G.I. Gurdjieff was born circa 1866 in Alexandropol, Armenia, close to the frontiers of Russia and Turkey. He grew up amid the intermingling of various ancient cultures and races. Finding that neither science nor religion could answer his questions about “the sense and aim of human existence.” Gurdjieff became convinced at an early age that an ancient knowledge must still exist on Earth. After twenty years of searching in remote regions of Central Asia, Africa and the Near East (described in his book Meetings with Remarkable Men) he returned to Russia in 1912 with a teaching about man’s possible individual evolution from his inner slavery.

The Russian revolution forced him and his students to embark on a difficult journey that ended in Fontainebleau, France. There, in 1922, he opened the Institute for the Harmonious Development of Man, which drew new students from England, Europe and the Americas. In 1924, he made the first of a series of visits to the United States. In 1929, he moved from Fontainebleau to Paris where he continued his writing and his working with pupils until his death in 1949.

After his death, a core group of pupils led by Jeanne de Salzmann undertook the responsibility for continuing the transmission of this teaching.

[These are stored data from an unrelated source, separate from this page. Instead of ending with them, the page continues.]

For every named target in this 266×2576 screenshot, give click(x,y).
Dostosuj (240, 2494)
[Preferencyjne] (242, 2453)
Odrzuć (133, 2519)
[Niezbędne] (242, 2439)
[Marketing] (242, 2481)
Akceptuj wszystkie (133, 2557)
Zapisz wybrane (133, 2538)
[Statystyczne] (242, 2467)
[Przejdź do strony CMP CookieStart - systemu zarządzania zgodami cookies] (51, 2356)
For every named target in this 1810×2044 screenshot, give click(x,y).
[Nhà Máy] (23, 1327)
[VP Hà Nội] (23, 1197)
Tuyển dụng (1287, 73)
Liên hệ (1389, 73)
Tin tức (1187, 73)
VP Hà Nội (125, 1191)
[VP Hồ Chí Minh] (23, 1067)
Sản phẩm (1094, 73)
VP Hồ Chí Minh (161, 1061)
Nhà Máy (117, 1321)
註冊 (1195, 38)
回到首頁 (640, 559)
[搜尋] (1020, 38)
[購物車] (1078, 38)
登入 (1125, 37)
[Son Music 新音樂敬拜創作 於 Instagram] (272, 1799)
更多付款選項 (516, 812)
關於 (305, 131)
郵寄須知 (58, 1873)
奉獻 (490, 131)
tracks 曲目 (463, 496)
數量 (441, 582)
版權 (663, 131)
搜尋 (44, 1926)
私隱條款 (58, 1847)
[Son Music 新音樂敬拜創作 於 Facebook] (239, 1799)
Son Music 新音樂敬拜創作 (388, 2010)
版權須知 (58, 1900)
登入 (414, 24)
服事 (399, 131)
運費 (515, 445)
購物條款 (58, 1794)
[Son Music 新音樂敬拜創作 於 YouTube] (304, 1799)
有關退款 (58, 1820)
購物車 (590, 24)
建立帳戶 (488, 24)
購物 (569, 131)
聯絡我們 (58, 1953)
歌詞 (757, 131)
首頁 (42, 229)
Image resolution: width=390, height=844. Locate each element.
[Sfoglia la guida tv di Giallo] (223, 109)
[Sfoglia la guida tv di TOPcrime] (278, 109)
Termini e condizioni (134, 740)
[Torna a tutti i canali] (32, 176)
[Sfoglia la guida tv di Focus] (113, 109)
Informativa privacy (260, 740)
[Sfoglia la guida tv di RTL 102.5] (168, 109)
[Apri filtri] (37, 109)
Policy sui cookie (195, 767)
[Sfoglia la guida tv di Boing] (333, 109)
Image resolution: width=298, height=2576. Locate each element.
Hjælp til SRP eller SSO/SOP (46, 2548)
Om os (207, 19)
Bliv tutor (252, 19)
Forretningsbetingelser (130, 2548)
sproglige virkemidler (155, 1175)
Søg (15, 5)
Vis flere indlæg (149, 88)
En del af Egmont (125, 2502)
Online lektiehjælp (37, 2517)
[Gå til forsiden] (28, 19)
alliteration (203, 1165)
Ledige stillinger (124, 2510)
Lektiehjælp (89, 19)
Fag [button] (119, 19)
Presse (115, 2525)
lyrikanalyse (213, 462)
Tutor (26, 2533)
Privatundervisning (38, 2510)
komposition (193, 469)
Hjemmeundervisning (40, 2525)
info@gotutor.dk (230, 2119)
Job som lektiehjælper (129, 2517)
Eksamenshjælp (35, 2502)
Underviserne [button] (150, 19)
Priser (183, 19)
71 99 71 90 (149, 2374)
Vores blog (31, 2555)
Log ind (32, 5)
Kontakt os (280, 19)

As described in the Introduction to Views from the Real World: “[Gurdjieff] showed that the evolution of man – a theme prominent in the scientific thinking of his youth- is the result of individual inner growth; that such an inner opening was the aim of all religions, of all the Ways. This requires a direct and precise knowledge of changes in the quality of each man’s inner consciousness: a knowledge which had been preserved in places he had visited. He found that this can only be approached through prolonged self- study and ‘work on oneself’ in a search shared with others.”

By studying the ideas he had re-discovered in his travels, as well as many exercises for the attention, those who came to him began to question themselves concerning the meaning of their lives. A feeling began to arise concerning this, as well as many other questions in a way that none of them ever forgot. The Gurdjieff teaching is said to be a “work in life”, meaning that one’s life needs to be lived fully with others, and not in isolation.

The work toward consciousness for which he was asking requires connecting three fundamental human energies, the energy of the mind, the body and the feeling. Gurdjieff emphasized the necessity to gain and strengthen attention in order to bring about a new relationship with these parts. Today the Gurdjieff Work continues around the world with group meetings, the study of ideas, exercises, and also dances known as the Movements. Groups also work with crafts and practical tasks in order to experience the principles of these ideas in action.